(Stored data entries)
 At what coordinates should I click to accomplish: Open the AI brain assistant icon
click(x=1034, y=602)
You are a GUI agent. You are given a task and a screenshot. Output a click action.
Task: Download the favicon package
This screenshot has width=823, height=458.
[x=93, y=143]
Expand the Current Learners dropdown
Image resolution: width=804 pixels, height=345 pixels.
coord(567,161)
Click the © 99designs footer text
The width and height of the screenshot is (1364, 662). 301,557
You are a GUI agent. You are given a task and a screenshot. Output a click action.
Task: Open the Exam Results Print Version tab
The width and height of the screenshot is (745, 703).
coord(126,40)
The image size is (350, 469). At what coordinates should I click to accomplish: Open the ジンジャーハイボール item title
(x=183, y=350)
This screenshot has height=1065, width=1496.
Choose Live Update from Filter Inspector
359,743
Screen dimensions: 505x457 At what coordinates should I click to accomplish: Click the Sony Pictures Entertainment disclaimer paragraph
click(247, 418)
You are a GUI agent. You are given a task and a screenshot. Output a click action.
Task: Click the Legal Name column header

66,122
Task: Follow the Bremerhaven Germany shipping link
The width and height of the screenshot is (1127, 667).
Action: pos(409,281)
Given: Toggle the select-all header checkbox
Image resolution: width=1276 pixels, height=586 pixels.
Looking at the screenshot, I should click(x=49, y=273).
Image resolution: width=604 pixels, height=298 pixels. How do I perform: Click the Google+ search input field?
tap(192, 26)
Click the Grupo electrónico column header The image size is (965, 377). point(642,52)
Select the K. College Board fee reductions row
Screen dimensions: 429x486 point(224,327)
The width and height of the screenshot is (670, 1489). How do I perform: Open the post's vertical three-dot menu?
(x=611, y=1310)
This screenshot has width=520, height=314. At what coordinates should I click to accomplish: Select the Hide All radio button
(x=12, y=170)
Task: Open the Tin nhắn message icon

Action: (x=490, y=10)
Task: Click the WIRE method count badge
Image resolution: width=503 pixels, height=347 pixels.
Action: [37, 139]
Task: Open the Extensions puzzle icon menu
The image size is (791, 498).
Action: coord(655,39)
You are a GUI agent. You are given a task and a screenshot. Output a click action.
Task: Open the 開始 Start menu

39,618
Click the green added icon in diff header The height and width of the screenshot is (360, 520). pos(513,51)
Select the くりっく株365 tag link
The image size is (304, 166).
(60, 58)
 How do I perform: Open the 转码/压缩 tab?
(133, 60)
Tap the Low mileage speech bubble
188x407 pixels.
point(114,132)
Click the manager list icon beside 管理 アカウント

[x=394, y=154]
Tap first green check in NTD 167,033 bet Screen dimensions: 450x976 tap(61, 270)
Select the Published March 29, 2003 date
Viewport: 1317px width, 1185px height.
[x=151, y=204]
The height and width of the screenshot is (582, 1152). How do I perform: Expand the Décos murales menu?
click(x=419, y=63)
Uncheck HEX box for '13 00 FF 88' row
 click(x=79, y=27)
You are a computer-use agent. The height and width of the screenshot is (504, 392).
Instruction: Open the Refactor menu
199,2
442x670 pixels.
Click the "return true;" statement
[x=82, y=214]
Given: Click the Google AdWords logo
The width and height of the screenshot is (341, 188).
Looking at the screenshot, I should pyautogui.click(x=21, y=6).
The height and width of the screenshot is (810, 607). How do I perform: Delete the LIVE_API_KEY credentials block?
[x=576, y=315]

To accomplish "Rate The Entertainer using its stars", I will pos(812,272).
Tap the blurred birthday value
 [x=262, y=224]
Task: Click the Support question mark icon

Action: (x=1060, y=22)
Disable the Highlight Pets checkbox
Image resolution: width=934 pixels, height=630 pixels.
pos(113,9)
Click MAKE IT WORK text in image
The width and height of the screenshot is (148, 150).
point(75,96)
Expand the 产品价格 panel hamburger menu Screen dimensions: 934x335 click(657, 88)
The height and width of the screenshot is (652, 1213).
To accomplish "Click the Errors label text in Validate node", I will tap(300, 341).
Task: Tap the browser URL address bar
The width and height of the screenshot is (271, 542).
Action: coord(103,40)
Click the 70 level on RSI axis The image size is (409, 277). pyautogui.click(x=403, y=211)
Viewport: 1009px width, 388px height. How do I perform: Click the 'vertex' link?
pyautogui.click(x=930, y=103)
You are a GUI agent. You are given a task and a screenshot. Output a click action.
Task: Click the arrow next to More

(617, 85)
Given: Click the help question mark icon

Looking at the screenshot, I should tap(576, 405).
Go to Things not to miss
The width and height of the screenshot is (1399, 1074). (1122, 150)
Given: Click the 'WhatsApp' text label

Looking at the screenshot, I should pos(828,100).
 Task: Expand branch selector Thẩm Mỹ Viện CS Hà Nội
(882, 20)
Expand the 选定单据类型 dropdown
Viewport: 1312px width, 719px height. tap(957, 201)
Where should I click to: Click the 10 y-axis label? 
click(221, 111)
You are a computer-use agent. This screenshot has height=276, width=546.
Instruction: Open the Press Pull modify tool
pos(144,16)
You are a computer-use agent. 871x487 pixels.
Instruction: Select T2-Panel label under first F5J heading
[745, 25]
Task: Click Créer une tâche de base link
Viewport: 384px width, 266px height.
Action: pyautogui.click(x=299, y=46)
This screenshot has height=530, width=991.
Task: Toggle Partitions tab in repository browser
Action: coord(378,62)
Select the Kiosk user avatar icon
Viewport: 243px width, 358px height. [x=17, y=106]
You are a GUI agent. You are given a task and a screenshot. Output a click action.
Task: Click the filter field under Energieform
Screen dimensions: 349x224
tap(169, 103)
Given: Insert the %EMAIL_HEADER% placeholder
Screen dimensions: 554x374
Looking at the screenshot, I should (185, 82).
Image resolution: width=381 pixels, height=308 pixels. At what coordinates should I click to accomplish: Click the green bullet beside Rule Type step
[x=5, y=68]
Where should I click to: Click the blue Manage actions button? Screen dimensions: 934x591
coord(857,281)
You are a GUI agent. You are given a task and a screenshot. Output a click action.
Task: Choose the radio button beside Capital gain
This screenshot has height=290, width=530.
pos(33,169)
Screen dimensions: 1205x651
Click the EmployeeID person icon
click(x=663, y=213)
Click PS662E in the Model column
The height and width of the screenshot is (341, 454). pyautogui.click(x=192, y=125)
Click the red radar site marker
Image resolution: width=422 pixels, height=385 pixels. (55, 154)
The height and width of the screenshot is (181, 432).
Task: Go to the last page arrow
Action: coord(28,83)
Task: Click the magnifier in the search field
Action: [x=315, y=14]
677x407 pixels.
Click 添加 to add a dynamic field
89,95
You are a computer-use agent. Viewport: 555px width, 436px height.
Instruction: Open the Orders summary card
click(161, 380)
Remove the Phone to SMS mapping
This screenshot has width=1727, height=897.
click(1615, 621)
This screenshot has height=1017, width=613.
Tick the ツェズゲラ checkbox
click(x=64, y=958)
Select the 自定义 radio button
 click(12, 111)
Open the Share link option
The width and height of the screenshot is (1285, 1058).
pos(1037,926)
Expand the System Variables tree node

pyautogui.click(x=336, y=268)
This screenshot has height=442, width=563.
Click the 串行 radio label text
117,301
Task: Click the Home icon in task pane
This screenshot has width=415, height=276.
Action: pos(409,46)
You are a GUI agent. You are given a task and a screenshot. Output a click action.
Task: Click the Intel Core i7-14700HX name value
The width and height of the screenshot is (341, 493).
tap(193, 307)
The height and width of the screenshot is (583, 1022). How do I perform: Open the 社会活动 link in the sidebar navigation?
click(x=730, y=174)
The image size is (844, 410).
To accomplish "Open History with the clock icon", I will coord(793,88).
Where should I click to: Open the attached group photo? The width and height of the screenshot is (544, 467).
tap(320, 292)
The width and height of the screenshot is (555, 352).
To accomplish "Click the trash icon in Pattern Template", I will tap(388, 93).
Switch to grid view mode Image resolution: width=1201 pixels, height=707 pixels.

_TASK OBJECTIVE:_ Full transcription, please: every entry, exactly as written.

_YOUR RESPONSE:_
 At what coordinates should I click to accomplish: Open the AI brain assistant icon
click(x=1034, y=602)
You are a GUI agent. You are given a task and a screenshot. Output a click action.
Task: Download the favicon package
This screenshot has width=823, height=458.
[x=93, y=143]
Expand the Current Learners dropdown
Image resolution: width=804 pixels, height=345 pixels.
coord(567,161)
Click the © 99designs footer text
The width and height of the screenshot is (1364, 662). 301,557
You are a GUI agent. You are given a task and a screenshot. Output a click action.
Task: Open the Exam Results Print Version tab
The width and height of the screenshot is (745, 703).
coord(126,40)
The image size is (350, 469). At what coordinates should I click to accomplish: Open the ジンジャーハイボール item title
(x=183, y=350)
This screenshot has height=1065, width=1496.
Choose Live Update from Filter Inspector
359,743
Screen dimensions: 505x457 At what coordinates should I click to accomplish: Click the Sony Pictures Entertainment disclaimer paragraph
click(247, 418)
You are a GUI agent. You are given a task and a screenshot. Output a click action.
Task: Click the Legal Name column header

66,122
Task: Follow the Bremerhaven Germany shipping link
The width and height of the screenshot is (1127, 667).
Action: pos(409,281)
Given: Toggle the select-all header checkbox
Image resolution: width=1276 pixels, height=586 pixels.
Looking at the screenshot, I should click(x=49, y=273).
Image resolution: width=604 pixels, height=298 pixels. How do I perform: Click the Google+ search input field?
tap(192, 26)
Click the Grupo electrónico column header The image size is (965, 377). point(642,52)
Select the K. College Board fee reductions row
Screen dimensions: 429x486 point(224,327)
The width and height of the screenshot is (670, 1489). How do I perform: Open the post's vertical three-dot menu?
(x=611, y=1310)
This screenshot has width=520, height=314. At what coordinates should I click to accomplish: Select the Hide All radio button
(x=12, y=170)
Task: Open the Tin nhắn message icon

Action: (x=490, y=10)
Task: Click the WIRE method count badge
Image resolution: width=503 pixels, height=347 pixels.
Action: [37, 139]
Task: Open the Extensions puzzle icon menu
The image size is (791, 498).
Action: coord(655,39)
You are a GUI agent. You are given a task and a screenshot. Output a click action.
Task: Open the 開始 Start menu

39,618
Click the green added icon in diff header The height and width of the screenshot is (360, 520). pos(513,51)
Select the くりっく株365 tag link
The image size is (304, 166).
(60, 58)
 How do I perform: Open the 转码/压缩 tab?
(133, 60)
Tap the Low mileage speech bubble
188x407 pixels.
point(114,132)
Click the manager list icon beside 管理 アカウント

[x=394, y=154]
Tap first green check in NTD 167,033 bet Screen dimensions: 450x976 tap(61, 270)
Select the Published March 29, 2003 date
Viewport: 1317px width, 1185px height.
[x=151, y=204]
The height and width of the screenshot is (582, 1152). How do I perform: Expand the Décos murales menu?
click(x=419, y=63)
Uncheck HEX box for '13 00 FF 88' row
 click(x=79, y=27)
You are a computer-use agent. The height and width of the screenshot is (504, 392).
Instruction: Open the Refactor menu
199,2
442x670 pixels.
Click the "return true;" statement
[x=82, y=214]
Given: Click the Google AdWords logo
The width and height of the screenshot is (341, 188).
Looking at the screenshot, I should pyautogui.click(x=21, y=6).
The height and width of the screenshot is (810, 607). How do I perform: Delete the LIVE_API_KEY credentials block?
[x=576, y=315]

To accomplish "Rate The Entertainer using its stars", I will pos(812,272).
Tap the blurred birthday value
 [x=262, y=224]
Task: Click the Support question mark icon

Action: (x=1060, y=22)
Disable the Highlight Pets checkbox
Image resolution: width=934 pixels, height=630 pixels.
pos(113,9)
Click MAKE IT WORK text in image
The width and height of the screenshot is (148, 150).
point(75,96)
Expand the 产品价格 panel hamburger menu Screen dimensions: 934x335 click(657, 88)
The height and width of the screenshot is (652, 1213).
To accomplish "Click the Errors label text in Validate node", I will tap(300, 341).
Task: Tap the browser URL address bar
The width and height of the screenshot is (271, 542).
Action: coord(103,40)
Click the 70 level on RSI axis The image size is (409, 277). pyautogui.click(x=403, y=211)
Viewport: 1009px width, 388px height. How do I perform: Click the 'vertex' link?
pyautogui.click(x=930, y=103)
You are a GUI agent. You are given a task and a screenshot. Output a click action.
Task: Click the arrow next to More

(617, 85)
Given: Click the help question mark icon

Looking at the screenshot, I should tap(576, 405).
Go to Things not to miss
The width and height of the screenshot is (1399, 1074). (1122, 150)
Given: Click the 'WhatsApp' text label

Looking at the screenshot, I should pos(828,100).
 Task: Expand branch selector Thẩm Mỹ Viện CS Hà Nội
(882, 20)
Expand the 选定单据类型 dropdown
Viewport: 1312px width, 719px height. tap(957, 201)
Where should I click to: Click the 10 y-axis label? 
click(221, 111)
You are a computer-use agent. This screenshot has height=276, width=546.
Instruction: Open the Press Pull modify tool
pos(144,16)
You are a computer-use agent. 871x487 pixels.
Instruction: Select T2-Panel label under first F5J heading
[745, 25]
Task: Click Créer une tâche de base link
Viewport: 384px width, 266px height.
Action: pyautogui.click(x=299, y=46)
This screenshot has height=530, width=991.
Task: Toggle Partitions tab in repository browser
Action: coord(378,62)
Select the Kiosk user avatar icon
Viewport: 243px width, 358px height. [x=17, y=106]
You are a GUI agent. You are given a task and a screenshot. Output a click action.
Task: Click the filter field under Energieform
Screen dimensions: 349x224
tap(169, 103)
Given: Insert the %EMAIL_HEADER% placeholder
Screen dimensions: 554x374
Looking at the screenshot, I should (185, 82).
Image resolution: width=381 pixels, height=308 pixels. At what coordinates should I click to accomplish: Click the green bullet beside Rule Type step
[x=5, y=68]
Where should I click to: Click the blue Manage actions button? Screen dimensions: 934x591
coord(857,281)
You are a GUI agent. You are given a task and a screenshot. Output a click action.
Task: Choose the radio button beside Capital gain
This screenshot has height=290, width=530.
pos(33,169)
Screen dimensions: 1205x651
Click the EmployeeID person icon
click(x=663, y=213)
Click PS662E in the Model column
The height and width of the screenshot is (341, 454). pyautogui.click(x=192, y=125)
Click the red radar site marker
Image resolution: width=422 pixels, height=385 pixels. (55, 154)
The height and width of the screenshot is (181, 432).
Task: Go to the last page arrow
Action: coord(28,83)
Task: Click the magnifier in the search field
Action: [x=315, y=14]
677x407 pixels.
Click 添加 to add a dynamic field
89,95
You are a computer-use agent. Viewport: 555px width, 436px height.
Instruction: Open the Orders summary card
click(161, 380)
Remove the Phone to SMS mapping
This screenshot has width=1727, height=897.
click(1615, 621)
This screenshot has height=1017, width=613.
Tick the ツェズゲラ checkbox
click(x=64, y=958)
Select the 自定义 radio button
 click(12, 111)
Open the Share link option
The width and height of the screenshot is (1285, 1058).
pos(1037,926)
Expand the System Variables tree node

pyautogui.click(x=336, y=268)
This screenshot has height=442, width=563.
Click the 串行 radio label text
117,301
Task: Click the Home icon in task pane
This screenshot has width=415, height=276.
Action: pos(409,46)
You are a GUI agent. You are given a task and a screenshot. Output a click action.
Task: Click the Intel Core i7-14700HX name value
The width and height of the screenshot is (341, 493).
tap(193, 307)
The height and width of the screenshot is (583, 1022). How do I perform: Open the 社会活动 link in the sidebar navigation?
click(x=730, y=174)
The image size is (844, 410).
To accomplish "Open History with the clock icon", I will coord(793,88).
Where should I click to: Open the attached group photo? The width and height of the screenshot is (544, 467).
tap(320, 292)
The width and height of the screenshot is (555, 352).
To accomplish "Click the trash icon in Pattern Template", I will tap(388, 93).
Switch to grid view mode Image resolution: width=1201 pixels, height=707 pixels.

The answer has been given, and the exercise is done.